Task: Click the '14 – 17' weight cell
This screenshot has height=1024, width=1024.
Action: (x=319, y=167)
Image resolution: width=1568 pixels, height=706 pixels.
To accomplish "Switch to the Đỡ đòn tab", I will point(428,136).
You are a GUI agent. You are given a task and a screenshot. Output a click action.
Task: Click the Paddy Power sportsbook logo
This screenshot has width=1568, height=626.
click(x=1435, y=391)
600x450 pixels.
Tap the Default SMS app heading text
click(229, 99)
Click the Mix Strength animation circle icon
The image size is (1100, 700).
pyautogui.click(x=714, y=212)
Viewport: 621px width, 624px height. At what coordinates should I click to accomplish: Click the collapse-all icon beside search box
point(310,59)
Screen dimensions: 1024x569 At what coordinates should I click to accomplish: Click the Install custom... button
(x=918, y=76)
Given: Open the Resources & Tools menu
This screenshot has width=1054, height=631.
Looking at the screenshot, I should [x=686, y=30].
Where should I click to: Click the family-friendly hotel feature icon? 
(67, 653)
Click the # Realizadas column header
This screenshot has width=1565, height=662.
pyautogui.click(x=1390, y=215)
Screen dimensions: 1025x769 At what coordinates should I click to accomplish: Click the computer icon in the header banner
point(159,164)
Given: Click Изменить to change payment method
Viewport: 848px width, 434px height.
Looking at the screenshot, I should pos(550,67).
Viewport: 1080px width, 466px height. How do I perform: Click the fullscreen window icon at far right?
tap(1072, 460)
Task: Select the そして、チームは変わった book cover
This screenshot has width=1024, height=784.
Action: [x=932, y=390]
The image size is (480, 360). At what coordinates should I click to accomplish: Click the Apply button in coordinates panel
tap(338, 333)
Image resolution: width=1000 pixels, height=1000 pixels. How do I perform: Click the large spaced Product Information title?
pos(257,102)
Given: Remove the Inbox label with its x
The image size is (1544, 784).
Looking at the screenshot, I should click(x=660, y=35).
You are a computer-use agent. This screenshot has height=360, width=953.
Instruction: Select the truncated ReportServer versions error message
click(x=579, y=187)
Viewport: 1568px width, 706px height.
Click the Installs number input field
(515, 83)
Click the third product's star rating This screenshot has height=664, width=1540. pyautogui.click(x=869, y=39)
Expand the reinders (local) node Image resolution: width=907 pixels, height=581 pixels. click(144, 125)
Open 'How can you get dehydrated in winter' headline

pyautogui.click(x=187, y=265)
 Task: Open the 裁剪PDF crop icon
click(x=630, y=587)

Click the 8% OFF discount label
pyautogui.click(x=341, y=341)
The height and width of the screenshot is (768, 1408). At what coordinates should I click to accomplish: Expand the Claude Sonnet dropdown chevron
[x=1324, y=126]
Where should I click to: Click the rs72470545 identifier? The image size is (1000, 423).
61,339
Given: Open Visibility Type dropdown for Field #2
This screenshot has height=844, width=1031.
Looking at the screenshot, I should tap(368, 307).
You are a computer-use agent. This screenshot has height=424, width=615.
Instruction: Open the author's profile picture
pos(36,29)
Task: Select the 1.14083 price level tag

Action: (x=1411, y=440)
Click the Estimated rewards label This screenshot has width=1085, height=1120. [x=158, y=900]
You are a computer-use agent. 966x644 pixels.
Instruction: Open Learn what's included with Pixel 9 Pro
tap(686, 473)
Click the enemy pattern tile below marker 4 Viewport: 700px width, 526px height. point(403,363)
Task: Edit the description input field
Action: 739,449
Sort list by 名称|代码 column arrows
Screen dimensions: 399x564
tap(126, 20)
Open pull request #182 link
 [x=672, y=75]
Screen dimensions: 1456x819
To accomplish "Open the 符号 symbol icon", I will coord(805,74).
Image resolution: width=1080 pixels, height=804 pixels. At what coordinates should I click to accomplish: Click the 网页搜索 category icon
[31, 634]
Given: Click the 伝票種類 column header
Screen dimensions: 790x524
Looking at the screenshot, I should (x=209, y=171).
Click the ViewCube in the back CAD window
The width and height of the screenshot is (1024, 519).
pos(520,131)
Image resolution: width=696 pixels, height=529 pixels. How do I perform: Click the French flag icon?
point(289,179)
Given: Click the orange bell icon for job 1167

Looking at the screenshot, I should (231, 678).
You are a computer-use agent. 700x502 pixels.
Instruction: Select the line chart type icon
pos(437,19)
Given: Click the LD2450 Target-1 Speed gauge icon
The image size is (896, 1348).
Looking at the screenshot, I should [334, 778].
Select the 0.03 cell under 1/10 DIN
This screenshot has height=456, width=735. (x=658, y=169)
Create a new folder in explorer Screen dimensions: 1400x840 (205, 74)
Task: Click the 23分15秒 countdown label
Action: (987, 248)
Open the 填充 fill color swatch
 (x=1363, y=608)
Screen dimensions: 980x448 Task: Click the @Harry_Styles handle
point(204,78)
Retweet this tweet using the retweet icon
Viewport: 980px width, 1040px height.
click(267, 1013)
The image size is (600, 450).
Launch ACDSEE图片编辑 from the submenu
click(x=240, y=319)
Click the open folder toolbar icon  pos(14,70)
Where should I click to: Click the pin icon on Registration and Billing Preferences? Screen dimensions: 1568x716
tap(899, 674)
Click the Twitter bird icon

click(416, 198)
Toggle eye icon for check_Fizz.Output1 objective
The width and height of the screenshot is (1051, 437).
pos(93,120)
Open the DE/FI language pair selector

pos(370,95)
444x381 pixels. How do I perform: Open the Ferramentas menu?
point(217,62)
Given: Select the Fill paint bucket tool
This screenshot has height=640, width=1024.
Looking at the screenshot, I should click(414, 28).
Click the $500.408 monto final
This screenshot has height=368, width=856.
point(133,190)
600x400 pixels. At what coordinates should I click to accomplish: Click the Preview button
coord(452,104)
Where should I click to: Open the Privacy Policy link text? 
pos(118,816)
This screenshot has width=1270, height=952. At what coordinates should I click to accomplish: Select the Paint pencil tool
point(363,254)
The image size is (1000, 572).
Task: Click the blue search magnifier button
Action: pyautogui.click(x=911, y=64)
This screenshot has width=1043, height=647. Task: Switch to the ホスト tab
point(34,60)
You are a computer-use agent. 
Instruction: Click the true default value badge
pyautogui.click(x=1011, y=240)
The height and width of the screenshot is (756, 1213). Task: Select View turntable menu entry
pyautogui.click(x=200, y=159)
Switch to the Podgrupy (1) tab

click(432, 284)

● ● ● ● ● ● ●

Work to complete - Give back the material above exactly as it was given.

Result below -
Task: Click the '14 – 17' weight cell
This screenshot has height=1024, width=1024.
Action: (x=319, y=167)
Image resolution: width=1568 pixels, height=706 pixels.
To accomplish "Switch to the Đỡ đòn tab", I will point(428,136).
You are a GUI agent. You are given a task and a screenshot. Output a click action.
Task: Click the Paddy Power sportsbook logo
This screenshot has width=1568, height=626.
click(x=1435, y=391)
600x450 pixels.
Tap the Default SMS app heading text
click(229, 99)
Click the Mix Strength animation circle icon
The image size is (1100, 700).
pyautogui.click(x=714, y=212)
Viewport: 621px width, 624px height. At what coordinates should I click to accomplish: Click the collapse-all icon beside search box
point(310,59)
Screen dimensions: 1024x569 At what coordinates should I click to accomplish: Click the Install custom... button
(x=918, y=76)
Given: Open the Resources & Tools menu
This screenshot has width=1054, height=631.
Looking at the screenshot, I should [x=686, y=30].
Where should I click to: Click the family-friendly hotel feature icon? 
(67, 653)
Click the # Realizadas column header
This screenshot has width=1565, height=662.
pyautogui.click(x=1390, y=215)
Screen dimensions: 1025x769 At what coordinates should I click to accomplish: Click the computer icon in the header banner
point(159,164)
Given: Click Изменить to change payment method
Viewport: 848px width, 434px height.
Looking at the screenshot, I should pos(550,67).
Viewport: 1080px width, 466px height. How do I perform: Click the fullscreen window icon at far right?
tap(1072, 460)
Task: Select the そして、チームは変わった book cover
This screenshot has width=1024, height=784.
Action: [x=932, y=390]
The image size is (480, 360). At what coordinates should I click to accomplish: Click the Apply button in coordinates panel
tap(338, 333)
Image resolution: width=1000 pixels, height=1000 pixels. How do I perform: Click the large spaced Product Information title?
pos(257,102)
Given: Remove the Inbox label with its x
The image size is (1544, 784).
Looking at the screenshot, I should click(x=660, y=35).
You are a computer-use agent. This screenshot has height=360, width=953.
Instruction: Select the truncated ReportServer versions error message
click(x=579, y=187)
Viewport: 1568px width, 706px height.
Click the Installs number input field
(515, 83)
Click the third product's star rating This screenshot has height=664, width=1540. pyautogui.click(x=869, y=39)
Expand the reinders (local) node Image resolution: width=907 pixels, height=581 pixels. click(144, 125)
Open 'How can you get dehydrated in winter' headline

pyautogui.click(x=187, y=265)
 Task: Open the 裁剪PDF crop icon
click(x=630, y=587)

Click the 8% OFF discount label
pyautogui.click(x=341, y=341)
The height and width of the screenshot is (768, 1408). At what coordinates should I click to accomplish: Expand the Claude Sonnet dropdown chevron
[x=1324, y=126]
Where should I click to: Click the rs72470545 identifier? The image size is (1000, 423).
61,339
Given: Open Visibility Type dropdown for Field #2
This screenshot has height=844, width=1031.
Looking at the screenshot, I should tap(368, 307).
You are a computer-use agent. This screenshot has height=424, width=615.
Instruction: Open the author's profile picture
pos(36,29)
Task: Select the 1.14083 price level tag

Action: (x=1411, y=440)
Click the Estimated rewards label This screenshot has width=1085, height=1120. [x=158, y=900]
You are a computer-use agent. 966x644 pixels.
Instruction: Open Learn what's included with Pixel 9 Pro
tap(686, 473)
Click the enemy pattern tile below marker 4 Viewport: 700px width, 526px height. point(403,363)
Task: Edit the description input field
Action: 739,449
Sort list by 名称|代码 column arrows
Screen dimensions: 399x564
tap(126, 20)
Open pull request #182 link
 [x=672, y=75]
Screen dimensions: 1456x819
To accomplish "Open the 符号 symbol icon", I will coord(805,74).
Image resolution: width=1080 pixels, height=804 pixels. At what coordinates should I click to accomplish: Click the 网页搜索 category icon
[31, 634]
Given: Click the 伝票種類 column header
Screen dimensions: 790x524
Looking at the screenshot, I should (x=209, y=171).
Click the ViewCube in the back CAD window
The width and height of the screenshot is (1024, 519).
pos(520,131)
Image resolution: width=696 pixels, height=529 pixels. How do I perform: Click the French flag icon?
point(289,179)
Given: Click the orange bell icon for job 1167

Looking at the screenshot, I should (231, 678).
You are a computer-use agent. 700x502 pixels.
Instruction: Select the line chart type icon
pos(437,19)
Given: Click the LD2450 Target-1 Speed gauge icon
The image size is (896, 1348).
Looking at the screenshot, I should [334, 778].
Select the 0.03 cell under 1/10 DIN
This screenshot has height=456, width=735. (x=658, y=169)
Create a new folder in explorer Screen dimensions: 1400x840 (205, 74)
Task: Click the 23分15秒 countdown label
Action: (987, 248)
Open the 填充 fill color swatch
 (x=1363, y=608)
Screen dimensions: 980x448 Task: Click the @Harry_Styles handle
point(204,78)
Retweet this tweet using the retweet icon
Viewport: 980px width, 1040px height.
click(267, 1013)
The image size is (600, 450).
Launch ACDSEE图片编辑 from the submenu
click(x=240, y=319)
Click the open folder toolbar icon  pos(14,70)
Where should I click to: Click the pin icon on Registration and Billing Preferences? Screen dimensions: 1568x716
tap(899, 674)
Click the Twitter bird icon

click(416, 198)
Toggle eye icon for check_Fizz.Output1 objective
The width and height of the screenshot is (1051, 437).
pos(93,120)
Open the DE/FI language pair selector

pos(370,95)
444x381 pixels. How do I perform: Open the Ferramentas menu?
point(217,62)
Given: Select the Fill paint bucket tool
This screenshot has height=640, width=1024.
Looking at the screenshot, I should click(414, 28).
Click the $500.408 monto final
This screenshot has height=368, width=856.
point(133,190)
600x400 pixels. At what coordinates should I click to accomplish: Click the Preview button
coord(452,104)
Where should I click to: Open the Privacy Policy link text? 
pos(118,816)
This screenshot has width=1270, height=952. At what coordinates should I click to accomplish: Select the Paint pencil tool
point(363,254)
The image size is (1000, 572).
Task: Click the blue search magnifier button
Action: pyautogui.click(x=911, y=64)
This screenshot has width=1043, height=647. Task: Switch to the ホスト tab
point(34,60)
You are a computer-use agent. 
Instruction: Click the true default value badge
pyautogui.click(x=1011, y=240)
The height and width of the screenshot is (756, 1213). Task: Select View turntable menu entry
pyautogui.click(x=200, y=159)
Switch to the Podgrupy (1) tab

click(432, 284)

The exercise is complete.